** Start Source passage **

[View the runnable example on GitHub](https://github.com/intel-analytics/BigDL/tree/main/python/nano/tutorial/notebook/hpo/use_hpo_tune_hyperparameters_tensorflow.ipynb)

# Use Nano HPO to Tune the Hyper-Parameters in TensorFlow Training

With the help of Nano HPO (Hyper-Parameter Optimization), you can search the model architecture (layer, activation, etc.) and training procedure (learning rate, batch size) simply by specifying their search spaces. Specifically, search spaces refer to value range specifications that the search engine uses for sampling hyper-parameters. You can use `model.search()` to launch search trials, and `model.search_summary()` to review the search results.

## Prepare the environment and datasets

To apply Nano HPO, you should install BigDL-Nano for TensorFlow and its dependencies first:

In [None]:
!pip install --pre --upgrade bigdl-nano[tensorflow] # install the nightly-built version
!source bigdl-nano-init

> 📝 **Note**
>
> We recommend to run the commands above, especially `source bigdl-nano-init` before jupyter kernel is started, or some of the optimizations may not take effect.

In [None]:
# install dependencies
!pip install pandas
!pip install ConfigSpace
!pip install optuna

We need to enable Nano HPO before tensorflow training.

In [None]:
import bigdl.nano.automl as nano_automl
nano_automl.hpo_config.enable_hpo_tf()

> 📝 **Note**
>
> To disable HPO, you can call `nano_automl.hpo_config.disable_hpo_tf()` similarly. This will remove the searchable objects from `bigdl.nano.tf` module.

** End Source passage **

Required tasks:
1. Update the Nano HPO tutorial between "## Prepare the" and "not take effect.", inclusive, so that "optimizations" is replaced by "accelerations".
2. Decide whether each statement agrees with the Nano HPO tutorial, answering yes or no and quoting the words that settle it.
(a) Search spaces are value range specifications that the search engine samples hyper-parameters from.
(b) The call `model.search_summary()` launches search trials.
(c) Calling `nano_automl.hpo_config.disable_hpo_tf()` removes the searchable objects from the `bigdl.nano.tf` module.
3. Pick up the Nano HPO tutorial after its final note and continue writing it.
The data that follows comes from a different source than the tutorial above.

** Start Data segment **

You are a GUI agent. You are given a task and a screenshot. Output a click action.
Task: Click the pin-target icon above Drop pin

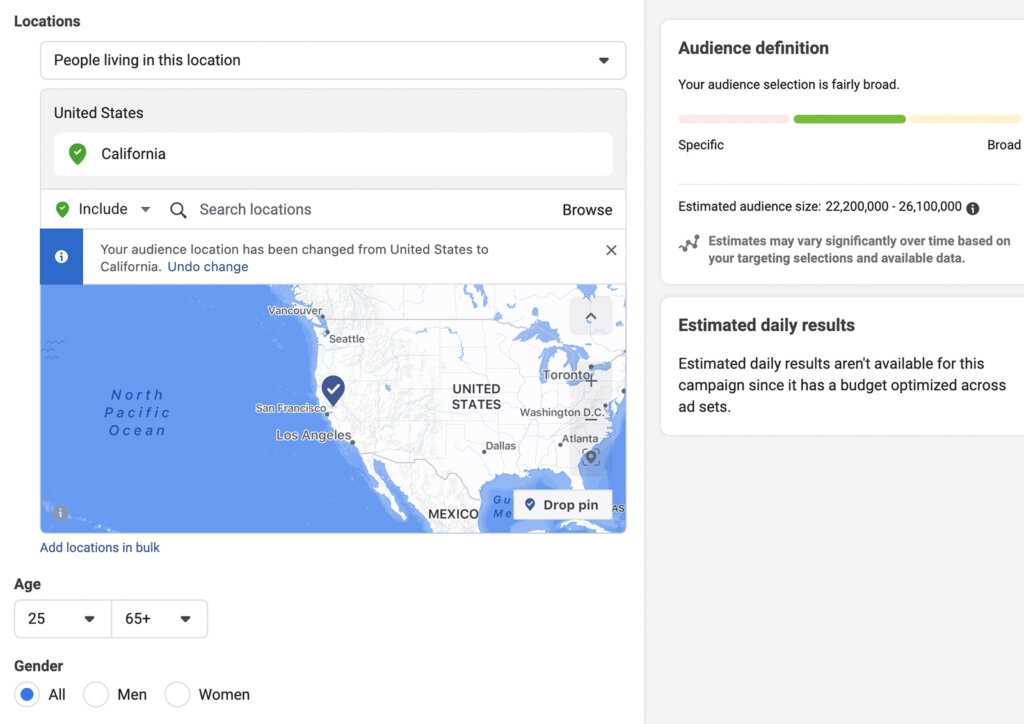coord(590,457)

** End Data segment **

Responses in order:
1.
## Prepare the environment and datasets

To apply Nano HPO, you should install BigDL-Nano for TensorFlow and its dependencies first:

In [None]:
!pip install --pre --upgrade bigdl-nano[tensorflow] # install the nightly-built version
!source bigdl-nano-init

> 📝 **Note**
>
> We recommend to run the commands above, especially `source bigdl-nano-init` before jupyter kernel is started, or some of the accelerations may not take effect.

2.
(a) Yes: "search spaces refer to value range specifications that the search engine uses for sampling hyper-parameters"
(b) No: "You can use `model.search()` to launch search trials, and `model.search_summary()` to review the search results."
(c) Yes: "This will remove the searchable objects from `bigdl.nano.tf` module."

3.
Taking the hyper-tuning of a simple CNN on the MINST dataset as an example. We first prepare the datasets for training and testing.

In [None]:
from tensorflow import keras

(x_train, y_train), (x_test, y_test) = keras.datasets.mnist.load_data()

CLASSES = 10
img_x, img_y = x_train.shape[1], x_train.shape[2]
input_shape = (img_x, img_y, 1)
x_train = x_train.reshape(-1, img_x, img_y,1).astype("float32") / 255
x_test = x_test.reshape(-1, img_x, img_y,1).astype("float32") / 255

## Build a searchable model

We support three different ways to exploit existing models or create new ones, i.e., using either TensorFlow `Sequential` or `Functional` API, or subclassing `tensorflow.keras.Model`. You can choose an appropriate approach depending on your (preferred) code structure.

### Option 1. Define a searchable model using `Sequential` API

Nano HPO provides the same `Sequential` model creation like native TensorFlow do. Therefore, you can easily define your `Sequential`-like model while specifying the search space for each component. Before achieving this, you should change the imports from `tensorflow.keras` to `bigdl.nano` as below.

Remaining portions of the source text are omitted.